__Directions__: Once you have read the entries below, write them all out again exactly.

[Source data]
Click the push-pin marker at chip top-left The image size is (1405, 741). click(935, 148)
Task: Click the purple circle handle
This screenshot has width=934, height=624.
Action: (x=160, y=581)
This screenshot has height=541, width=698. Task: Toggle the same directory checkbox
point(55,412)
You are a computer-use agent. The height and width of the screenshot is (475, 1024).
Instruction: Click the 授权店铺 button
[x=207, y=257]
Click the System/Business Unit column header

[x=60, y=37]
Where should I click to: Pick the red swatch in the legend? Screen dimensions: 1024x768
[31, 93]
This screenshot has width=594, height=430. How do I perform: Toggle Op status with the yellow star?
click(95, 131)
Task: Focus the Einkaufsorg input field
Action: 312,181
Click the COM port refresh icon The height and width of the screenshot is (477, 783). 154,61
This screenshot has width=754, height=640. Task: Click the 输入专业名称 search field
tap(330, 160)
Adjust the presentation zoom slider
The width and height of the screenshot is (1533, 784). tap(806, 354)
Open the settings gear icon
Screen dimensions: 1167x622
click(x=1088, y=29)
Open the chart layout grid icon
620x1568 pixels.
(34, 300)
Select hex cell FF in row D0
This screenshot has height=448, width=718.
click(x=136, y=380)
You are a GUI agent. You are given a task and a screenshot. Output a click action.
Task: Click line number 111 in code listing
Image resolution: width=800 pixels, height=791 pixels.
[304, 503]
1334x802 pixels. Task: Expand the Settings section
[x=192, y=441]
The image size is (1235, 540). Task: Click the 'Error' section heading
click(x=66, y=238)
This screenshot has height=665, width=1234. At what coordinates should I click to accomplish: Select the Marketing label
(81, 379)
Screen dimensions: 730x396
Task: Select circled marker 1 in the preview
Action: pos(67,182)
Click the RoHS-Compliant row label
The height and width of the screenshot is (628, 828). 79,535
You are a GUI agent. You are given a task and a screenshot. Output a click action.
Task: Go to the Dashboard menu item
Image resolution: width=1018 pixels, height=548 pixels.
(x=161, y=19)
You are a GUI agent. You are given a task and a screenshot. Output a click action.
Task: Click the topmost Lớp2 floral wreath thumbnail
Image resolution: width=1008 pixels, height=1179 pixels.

__Answer for the task__:
Click the push-pin marker at chip top-left The image size is (1405, 741). click(935, 148)
Task: Click the purple circle handle
This screenshot has width=934, height=624.
Action: (x=160, y=581)
This screenshot has height=541, width=698. Task: Toggle the same directory checkbox
point(55,412)
You are a computer-use agent. The height and width of the screenshot is (475, 1024).
Instruction: Click the 授权店铺 button
[x=207, y=257]
Click the System/Business Unit column header

[x=60, y=37]
Where should I click to: Pick the red swatch in the legend? Screen dimensions: 1024x768
[31, 93]
This screenshot has width=594, height=430. How do I perform: Toggle Op status with the yellow star?
click(95, 131)
Task: Focus the Einkaufsorg input field
Action: 312,181
Click the COM port refresh icon The height and width of the screenshot is (477, 783). 154,61
This screenshot has width=754, height=640. Task: Click the 输入专业名称 search field
tap(330, 160)
Adjust the presentation zoom slider
The width and height of the screenshot is (1533, 784). tap(806, 354)
Open the settings gear icon
Screen dimensions: 1167x622
click(x=1088, y=29)
Open the chart layout grid icon
620x1568 pixels.
(34, 300)
Select hex cell FF in row D0
This screenshot has height=448, width=718.
click(x=136, y=380)
You are a GUI agent. You are given a task and a screenshot. Output a click action.
Task: Click line number 111 in code listing
Image resolution: width=800 pixels, height=791 pixels.
[304, 503]
1334x802 pixels. Task: Expand the Settings section
[x=192, y=441]
The image size is (1235, 540). Task: Click the 'Error' section heading
click(x=66, y=238)
This screenshot has height=665, width=1234. At what coordinates should I click to accomplish: Select the Marketing label
(81, 379)
Screen dimensions: 730x396
Task: Select circled marker 1 in the preview
Action: pos(67,182)
Click the RoHS-Compliant row label
The height and width of the screenshot is (628, 828). 79,535
You are a GUI agent. You are given a task and a screenshot. Output a click action.
Task: Go to the Dashboard menu item
Image resolution: width=1018 pixels, height=548 pixels.
(x=161, y=19)
You are a GUI agent. You are given a task and a screenshot. Output a click action.
Task: Click the topmost Lớp2 floral wreath thumbnail
Image resolution: width=1008 pixels, height=1179 pixels.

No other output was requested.